# Applying in Worcester for LTC



## The Mentor (Aug 29, 2006)

Anyone know if Worcester has ever given out a unrestricted ltc?


----------



## OfficerObie59 (Sep 14, 2007)

Showing as red..good luck, Mentor.
Guide to gun rights in your Massachusetts town - Northeastshooters.com


----------



## Foxy85 (Mar 29, 2006)

I had this same question when I was issued one. My restriction was "personal protection".....THe concensus was, that it was essentially "All Lawful Purposes"..... I asked a couple of Officers that were assigned to licensing duties in different towns, and they agreed....

Anyway, good luck.

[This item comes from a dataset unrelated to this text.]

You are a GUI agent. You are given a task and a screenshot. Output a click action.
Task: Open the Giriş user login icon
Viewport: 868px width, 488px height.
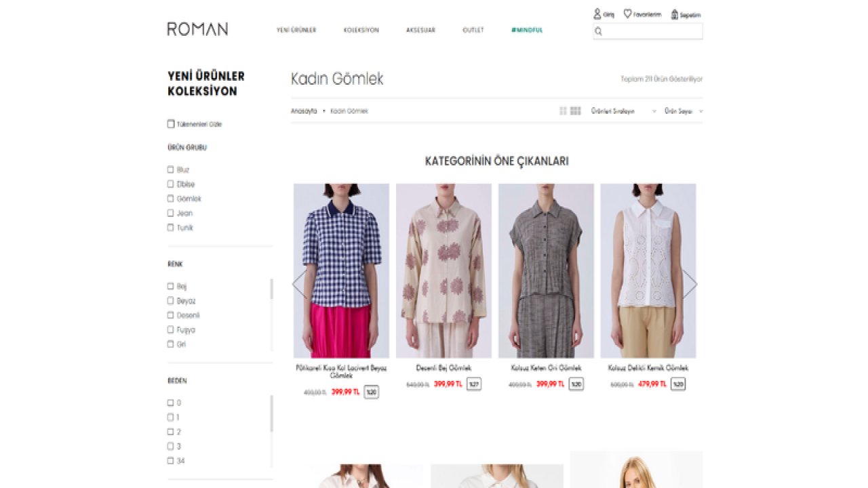[597, 14]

Your chances of getting "A.L.P." are better in smaller towns.....


----------



## The Mentor (Aug 29, 2006)

Thanks guys :/


----------



## Big.G (Nov 28, 2006)

Foxy85 said:


> I had this same question when I was issued one. My restriction was "personal protection".....THe concensus was, that it was essentially "All Lawful Purposes"..... I asked a couple of Officers that were assigned to licensing duties in different towns, and they agreed....


Yea, that can be confusing. The old paper cards they used to issue said "Reason for Issuing Card" on the back. Mine said it was issued for "All Lawful Purposes." Well, when I ended up having to renew several years back the PD finally went electronic and the new plastic card said "Restrictions: All Lawful Purposes." I figured it was the same as "Reason for Issuing Card" so I never said anything. When I renewed last year they changed it to "Restrictions: None."


----------



## rg1283 (Sep 14, 2005)

Gary!


----------



## Deuce (Sep 27, 2003)

^^^^^^
coupla cop haters.....


----------



## Guest (Apr 21, 2009)

Massachusetts is kind of hell for any type of gun/weapon owner/collector. 

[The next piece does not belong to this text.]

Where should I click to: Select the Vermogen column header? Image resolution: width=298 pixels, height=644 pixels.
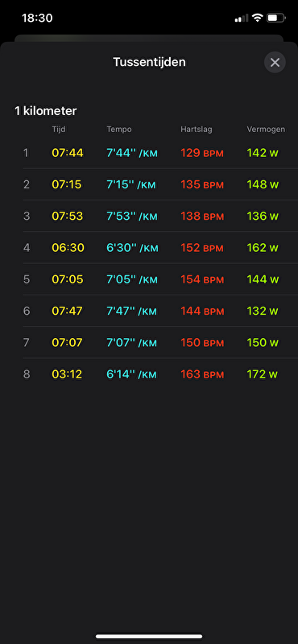tap(266, 130)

My friend has one in Shrewsbury, but he's a business owner and I think that might have something to do with it.


----------



## rg1283 (Sep 14, 2005)

I know its easier said then done. MOVE. I live in a Green town thankfully.

http://northeastshooters.com/vbulletin/showthread.php?t=8703

Stay away from RI! If anything move to VT or NH. However only a few towns away from Worcester are Green towns.


----------